BMI, SBP, and DBP are expressed in percentile. Fasting glucose, triglycerides, and HDL are expressed in mg/dL.

Several patterns emerge when examining these individual thresholds for adult MetS and T2D. First, sensitivity values were low (< 60%), as were PPV in most cases. PPV reaches above 60% when the 90th percentile of waist circumference is used for MetS, but a lack of cases for T2D makes comparisons not possible. In contrast, specificity and NPV achieved quite high values, demonstrating the existence of threshold values for which the individual components accurately identify children not at risk. Overall, NPV values for T2D across all the thresholds considered were much higher than those for MetS (about 20% higher), although specificity was comparable. Thus individually these components are much better at screening out children not at risk for T2D than for MetS. In contrast, PPV values for MetS across all thresholds considered were much higher than those for T2D (about 30% higher), demonstrating that individually these components are much better at identifying those children who will truly have MetS than for T2D.

Individually, a BMI 85th percentile value shows reasonably high specificity and NPV and relatively higher sensitivity and comparable PPV to other BMI percentiles for both MetS and T2D (Table VI). Glucose of 100 mg/dL does not show as high sensitivity but is remarkably higher in specificity and NPV than at 90 mg/dL and is comparable with the predictive ability of glucose at 110 mg/dL. A similar pattern holds for the 85th percentiles of SBP and DBP. These values represent reasonable thresholds for T2D and MetS in terms of their ability to screen out children not at risk.

Little difference in sensitivity or NPV, but remarked increase in specificity and PPV demonstrate potential usefulness of the 90th percentile of triglycerides as opposed to empirical triglyceride values of 90, 100, and 110 mg/dL (Table VI). In contrast, the definition of an abnormal HDL does not seem to add much to the individual thresholds of 40 or 50 mg/dL, except that it results in a weighted average between the 2 thresholds.

Finally, 2 groups of multiple components were examined. The first group, group I, included the following component thresholds: BMI ≥ 90th percentile, fasting glucose ≥ 100 mg/dL, triglycerides ≥ 90 mg/dL, HDL< 45 mg/dL, and SBP or DBP ≥ 90th percentile. Group II used slightly different thresholds as follow: BMI ≥ 85th percentile, fasting glucose ≥ 100 mg/dL, TG ≥ 90th percentile, HDL < 45 mg/dL, and SBP or DBP ≥ 85th percentile. Group I replicates the best combination highlighted in Huang et al12 whereas group II uses many of the individual components highlighted from Table VI.
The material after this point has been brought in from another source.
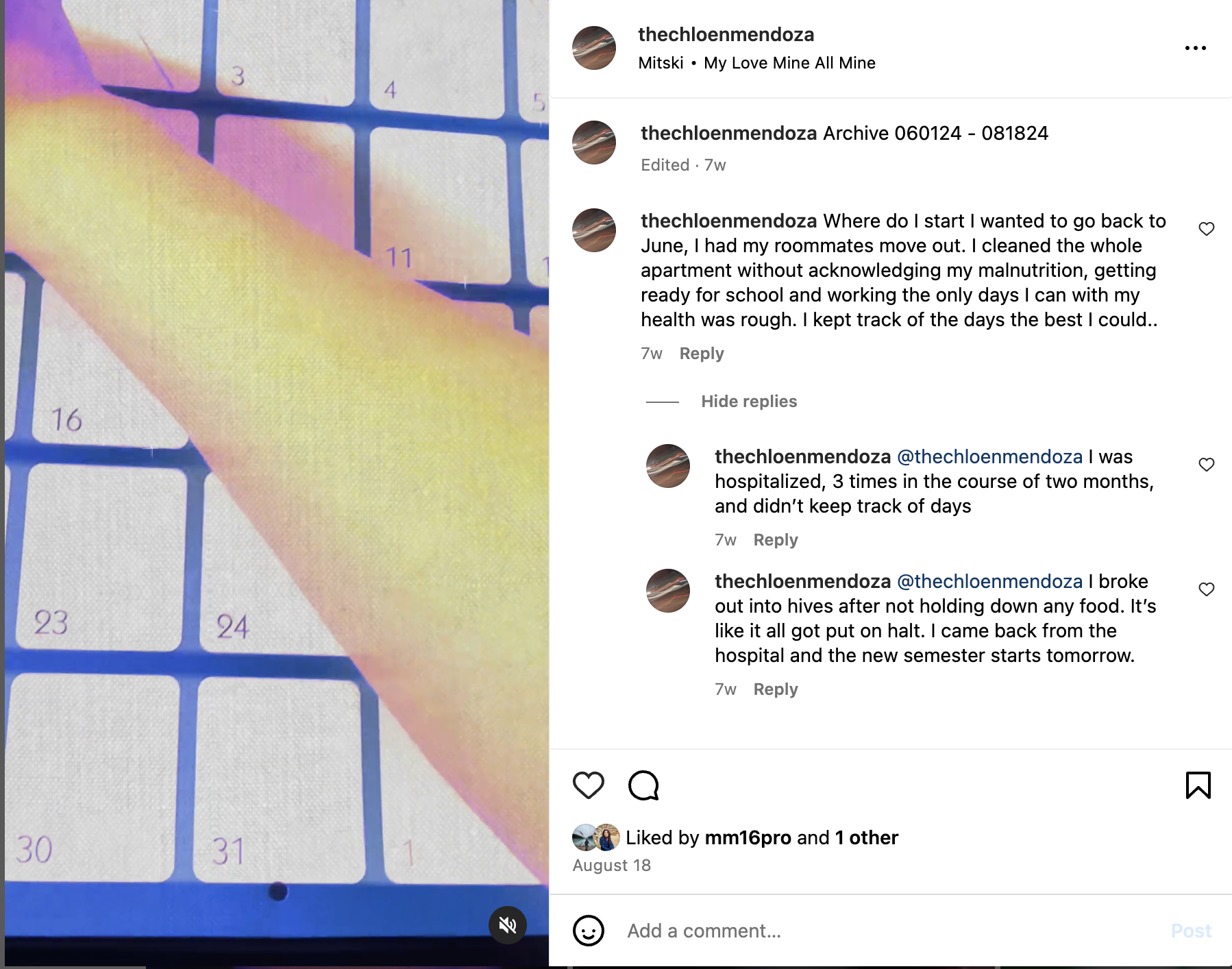
Task: Reply to the 'hospitalized, 3 times' comment
Action: 776,540
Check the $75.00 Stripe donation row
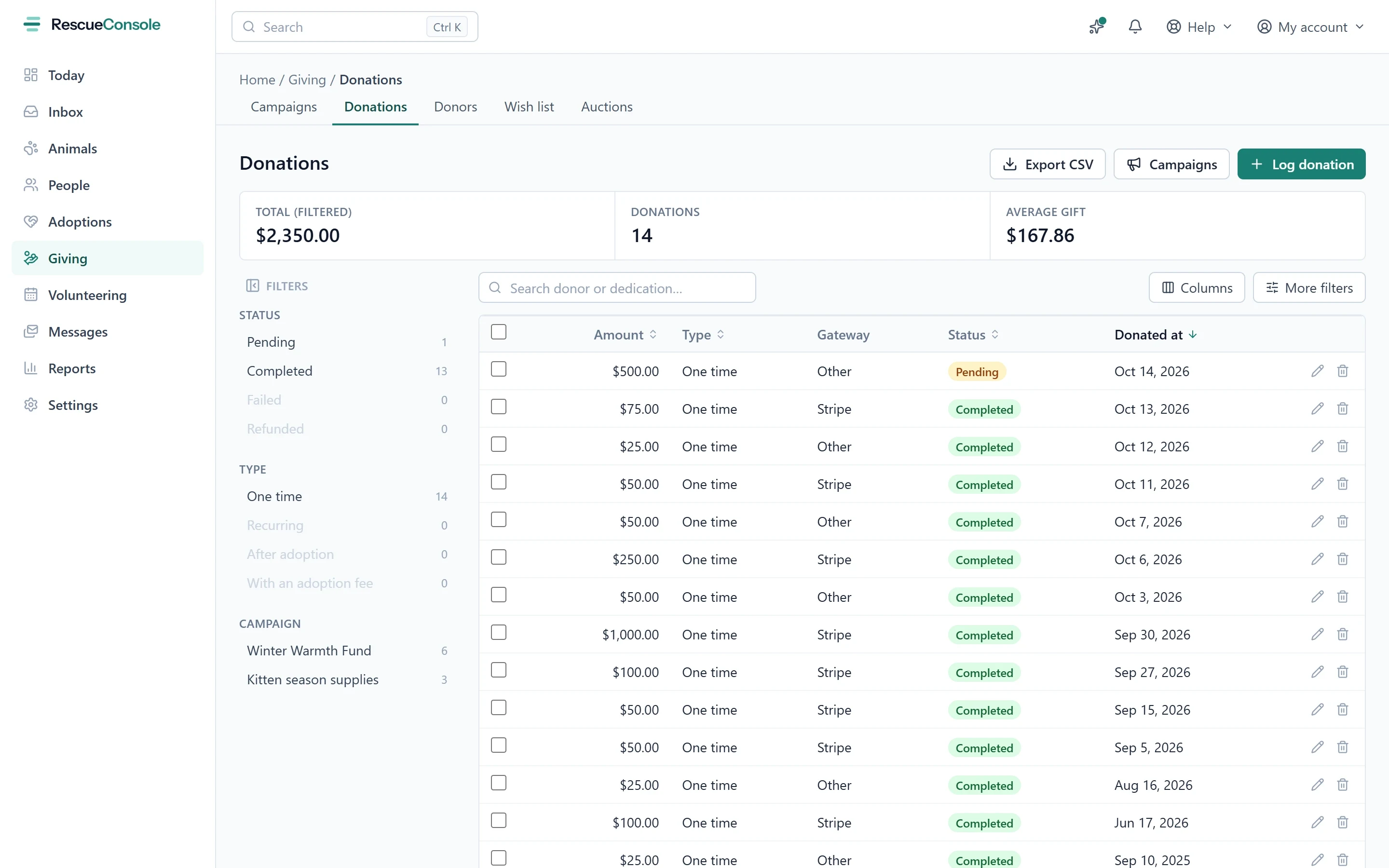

Disease classifications were compared for both groups whether individuals had 1 or more (1+), 2 or more (2+), 3 or more (3+), or 4 or more (4+) threshold values greater than the cutoffs given for each group. The results, whether with group I or II, are comparable when examining MetS or T2D, except that in group I, PPV values increase dramatically with increasing components above threshold levels (Table VII). Having 1 or more of the components showed the highest sensitivity over any individual component, while maintaining high NPVs. Furthermore, NPV values remain fairly stable, but specificity values increase dramatically once 2 or more components over thresholds are considered. Both groups I and II show higher PPV values for MetS and lower PPV values for T2D, but higher NPV values for T2D and lower NPV values for MetS. This indicates that multiple components are better at predicting adult MetS and, conversely, at screening out who is not at risk for T2D in adulthood.

Table VII.

Predictive ability of combinations of metabolic components for adult MetS and T2D

Variable Group
Adult metabolic syndrome
T2D
Prevalence % Sensitivity % Specificity % PPV % NPV % Sensitivity % Specificity % PPV % NPV %
Group I
    1+ 49.4 65.8 57.2 37.9 80.8 82.4 52.4 8.8 98.2
    2+ 21.1 35.3 84.7 47.8 76.7 44.1 80.1 11.0 96.3
    3+ 7.9 16.9 95.7 60.8 74.3 20.6 92.8 13.7 95.5
    4+ 1.7 4.9 99.6 81.8 72.5 14.7 99.0 45.5 95.5
Group II
    1+ 33.3 59.8 60.3 37.4 79.0 76.5 56.2 8.8 97.7
    2+ 8.5 30.4 89.9 54.4 76.5 38.2 85.3 12.6 96.2
    3+ 2.0 7.6 98.1 60.9 72.8 17.7 97.2 26.1 95.5
    4+ 0.3 1.1 99.8 66.7 71.7 2.9 99.7 33.3 94.9

Group I (BMI ≥ 90th percentile, fasting glucose ≥ 100 mg/dL, triglycerides ≥ 90 mg/dL, HDL< 45 mg/dL, and SBP or DBP ≥ 90th percentile).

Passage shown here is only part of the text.